**** Records for this exercise
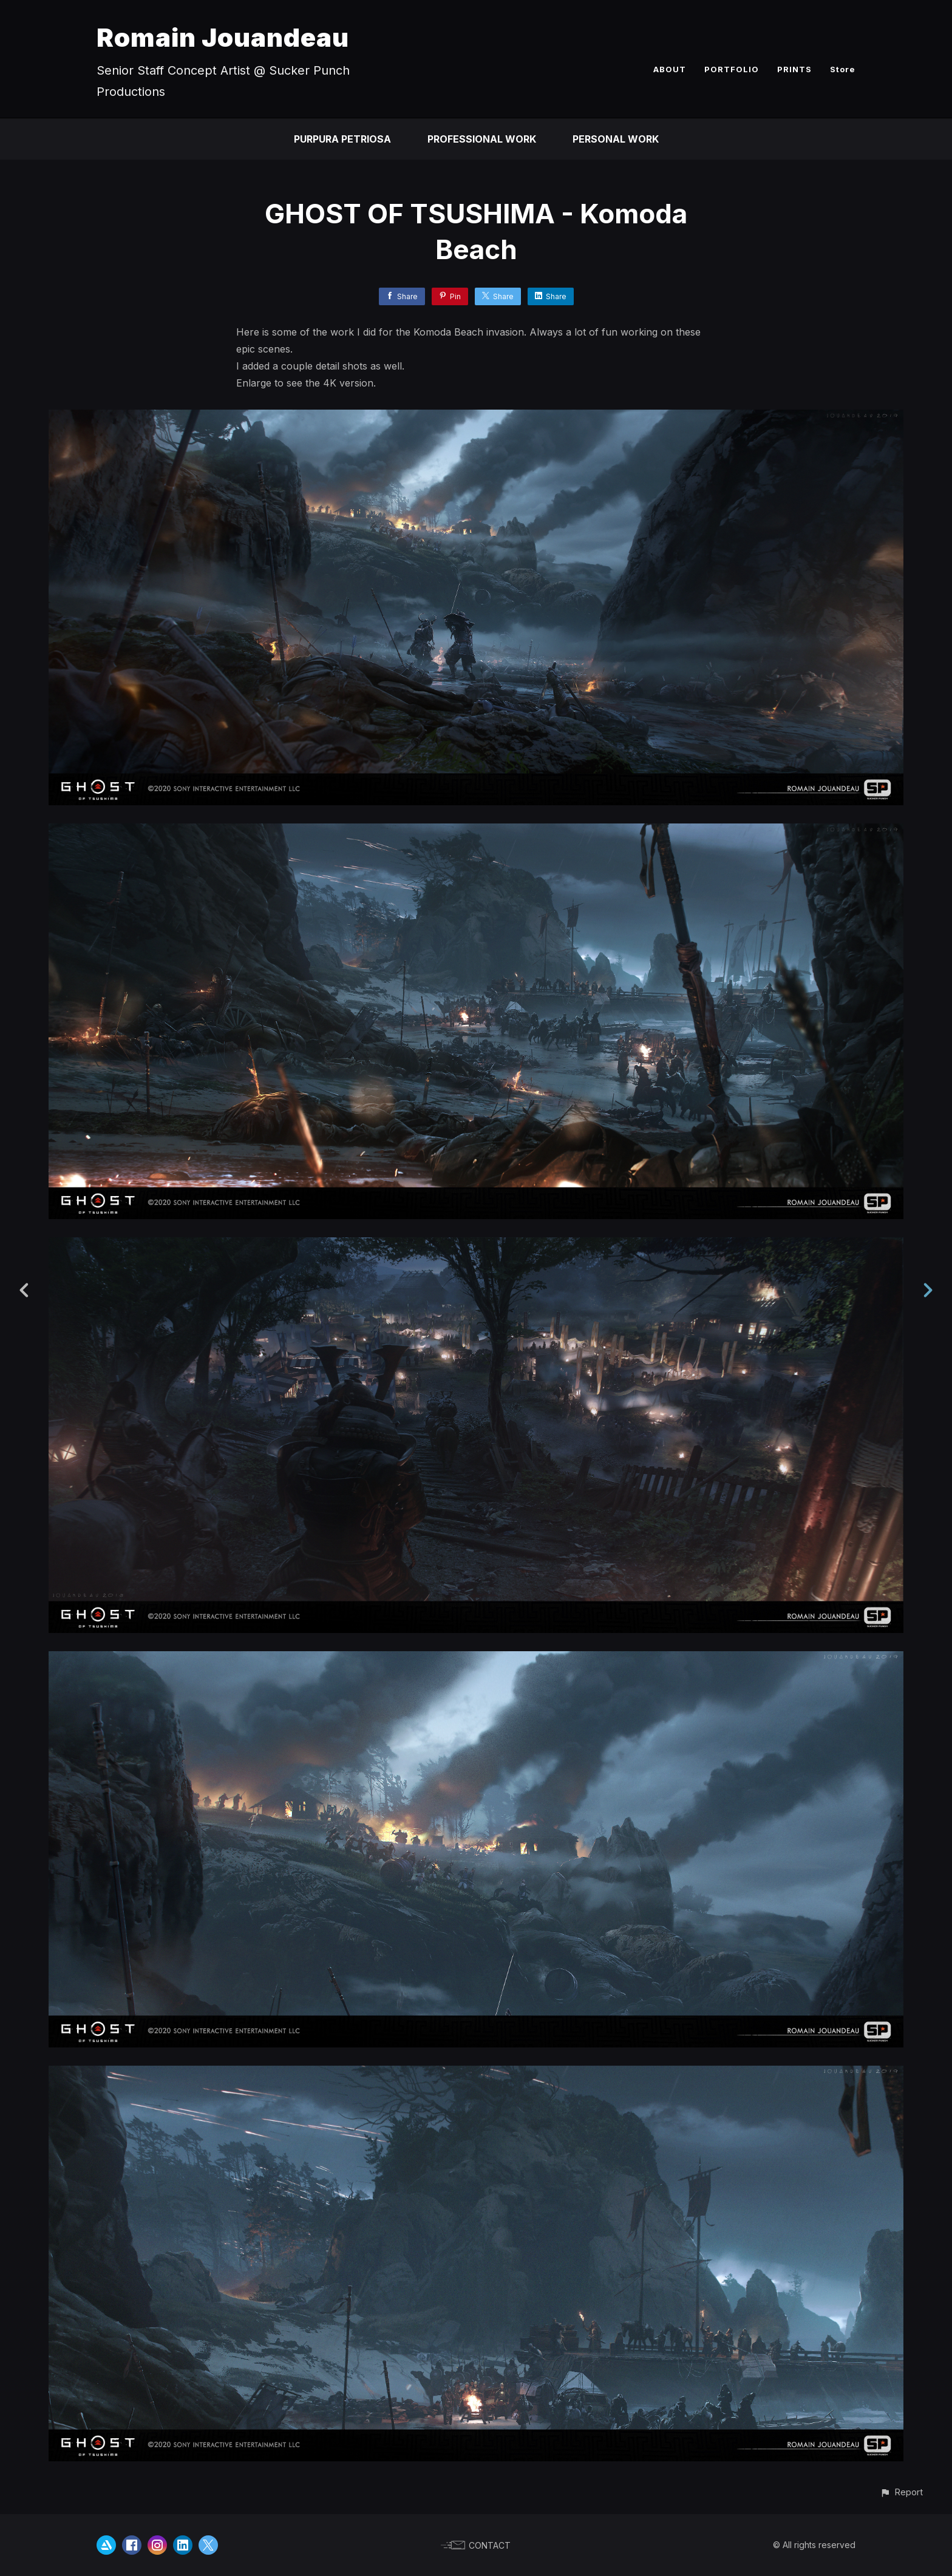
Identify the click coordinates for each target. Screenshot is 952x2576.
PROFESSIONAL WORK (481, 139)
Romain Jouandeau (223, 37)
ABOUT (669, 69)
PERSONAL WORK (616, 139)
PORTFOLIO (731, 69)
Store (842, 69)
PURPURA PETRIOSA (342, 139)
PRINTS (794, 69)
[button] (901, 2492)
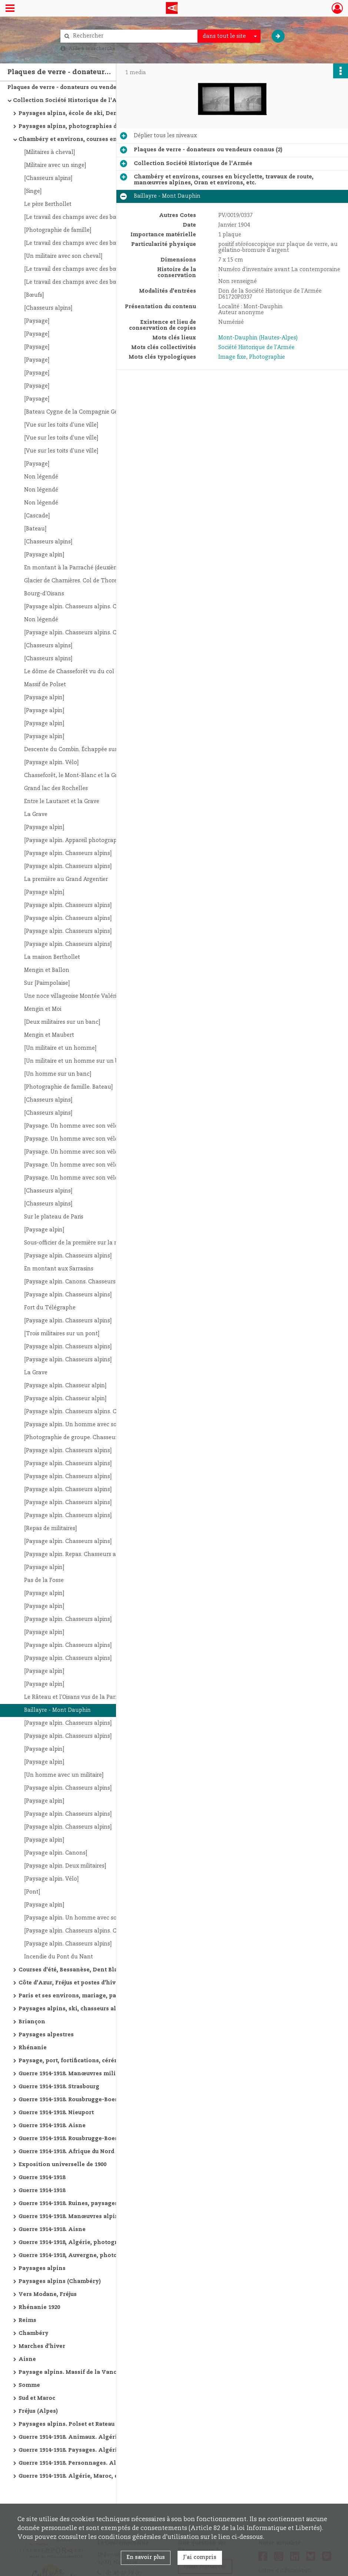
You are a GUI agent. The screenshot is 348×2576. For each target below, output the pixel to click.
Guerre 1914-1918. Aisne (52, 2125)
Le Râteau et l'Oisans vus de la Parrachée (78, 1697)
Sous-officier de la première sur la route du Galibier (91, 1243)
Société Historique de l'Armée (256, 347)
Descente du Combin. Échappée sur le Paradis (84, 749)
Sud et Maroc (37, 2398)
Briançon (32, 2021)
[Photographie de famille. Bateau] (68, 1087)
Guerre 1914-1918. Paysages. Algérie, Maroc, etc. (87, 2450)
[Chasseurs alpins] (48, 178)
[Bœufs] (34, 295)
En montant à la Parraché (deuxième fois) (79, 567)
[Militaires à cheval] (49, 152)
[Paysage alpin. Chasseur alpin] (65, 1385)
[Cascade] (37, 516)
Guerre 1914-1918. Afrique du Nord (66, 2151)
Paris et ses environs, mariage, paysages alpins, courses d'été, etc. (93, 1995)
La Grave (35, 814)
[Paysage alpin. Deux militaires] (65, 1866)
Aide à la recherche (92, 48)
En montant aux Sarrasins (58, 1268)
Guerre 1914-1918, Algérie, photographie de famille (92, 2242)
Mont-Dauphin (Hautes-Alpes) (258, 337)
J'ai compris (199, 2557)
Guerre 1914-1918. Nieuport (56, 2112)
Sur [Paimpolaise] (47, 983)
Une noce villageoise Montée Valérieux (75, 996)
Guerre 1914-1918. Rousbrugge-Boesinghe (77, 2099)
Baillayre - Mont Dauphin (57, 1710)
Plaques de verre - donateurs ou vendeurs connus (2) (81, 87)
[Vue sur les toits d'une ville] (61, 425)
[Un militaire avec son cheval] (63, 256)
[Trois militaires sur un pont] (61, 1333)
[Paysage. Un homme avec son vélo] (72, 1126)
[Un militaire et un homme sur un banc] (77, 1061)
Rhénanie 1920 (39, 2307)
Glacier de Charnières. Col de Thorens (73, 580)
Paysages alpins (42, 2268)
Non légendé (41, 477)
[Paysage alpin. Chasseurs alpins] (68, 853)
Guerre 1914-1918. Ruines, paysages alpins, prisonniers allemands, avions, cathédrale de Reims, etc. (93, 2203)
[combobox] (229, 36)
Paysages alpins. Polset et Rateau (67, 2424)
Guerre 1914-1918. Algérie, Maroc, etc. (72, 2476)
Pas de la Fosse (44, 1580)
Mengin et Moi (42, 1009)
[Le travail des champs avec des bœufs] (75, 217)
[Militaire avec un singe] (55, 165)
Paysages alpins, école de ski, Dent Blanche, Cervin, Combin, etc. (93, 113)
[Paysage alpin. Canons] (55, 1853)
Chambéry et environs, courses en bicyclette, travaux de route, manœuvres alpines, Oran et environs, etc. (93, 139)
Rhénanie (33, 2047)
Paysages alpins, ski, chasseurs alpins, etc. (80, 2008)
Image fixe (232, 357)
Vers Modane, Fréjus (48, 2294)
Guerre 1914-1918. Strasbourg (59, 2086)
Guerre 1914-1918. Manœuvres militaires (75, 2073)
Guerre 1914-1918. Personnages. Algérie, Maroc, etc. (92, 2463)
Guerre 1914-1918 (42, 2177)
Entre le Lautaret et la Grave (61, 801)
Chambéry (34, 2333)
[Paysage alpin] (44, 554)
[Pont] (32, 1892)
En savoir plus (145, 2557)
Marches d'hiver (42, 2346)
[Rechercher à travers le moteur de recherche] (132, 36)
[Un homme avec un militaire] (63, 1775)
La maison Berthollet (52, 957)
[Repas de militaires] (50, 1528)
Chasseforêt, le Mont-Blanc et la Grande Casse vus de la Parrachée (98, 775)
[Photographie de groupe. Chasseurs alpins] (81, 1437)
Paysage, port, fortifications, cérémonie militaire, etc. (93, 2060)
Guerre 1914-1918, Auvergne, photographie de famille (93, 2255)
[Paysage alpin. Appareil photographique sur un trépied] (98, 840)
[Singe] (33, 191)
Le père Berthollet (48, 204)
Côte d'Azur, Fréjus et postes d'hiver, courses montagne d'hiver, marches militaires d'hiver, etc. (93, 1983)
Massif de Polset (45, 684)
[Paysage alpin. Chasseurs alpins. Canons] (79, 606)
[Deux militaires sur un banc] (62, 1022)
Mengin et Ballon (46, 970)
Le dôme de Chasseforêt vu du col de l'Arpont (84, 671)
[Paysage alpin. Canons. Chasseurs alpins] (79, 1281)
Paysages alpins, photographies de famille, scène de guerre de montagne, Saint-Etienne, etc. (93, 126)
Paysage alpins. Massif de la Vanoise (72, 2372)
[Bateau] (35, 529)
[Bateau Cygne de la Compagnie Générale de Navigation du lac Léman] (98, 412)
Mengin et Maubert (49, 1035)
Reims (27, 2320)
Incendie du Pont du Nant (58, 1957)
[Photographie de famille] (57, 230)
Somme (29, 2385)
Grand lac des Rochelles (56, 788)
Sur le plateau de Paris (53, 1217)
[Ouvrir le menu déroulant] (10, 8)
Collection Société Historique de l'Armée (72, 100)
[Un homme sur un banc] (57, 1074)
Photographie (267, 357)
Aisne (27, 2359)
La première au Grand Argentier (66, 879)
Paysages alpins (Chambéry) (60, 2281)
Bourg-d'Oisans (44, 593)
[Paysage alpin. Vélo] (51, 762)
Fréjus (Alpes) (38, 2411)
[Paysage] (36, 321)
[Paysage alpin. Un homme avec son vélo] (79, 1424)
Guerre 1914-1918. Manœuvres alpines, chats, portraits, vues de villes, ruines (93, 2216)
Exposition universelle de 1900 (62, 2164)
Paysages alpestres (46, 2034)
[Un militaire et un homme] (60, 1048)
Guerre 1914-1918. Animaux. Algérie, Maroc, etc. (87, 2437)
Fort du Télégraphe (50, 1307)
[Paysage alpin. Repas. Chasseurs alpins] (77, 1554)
********
What is expected
Reproduce the listing lines verbatim, from the one containing "Guerre 1914-1918. Algérie, Maroc, etc." through the one containing "Paysages alpins, ski, chasseurs", inclusive.

Exercise response
Guerre 1914-1918. Algérie, Maroc, etc. (72, 2476)
Pas de la Fosse (44, 1580)
Mengin et Moi (42, 1009)
[Le travail des champs avec des bœufs] (75, 217)
[Militaire avec un singe] (55, 165)
Paysages alpins, école de ski, Dent Blanche, Cervin, Combin, etc. (93, 113)
[Paysage alpin. Canons] (55, 1853)
Chambéry et environs, courses en bicyclette, travaux de route, manœuvres alpines, Oran et environs, etc. (93, 139)
Rhénanie (33, 2047)
Paysages alpins, ski, chasseurs alpins, etc. (80, 2008)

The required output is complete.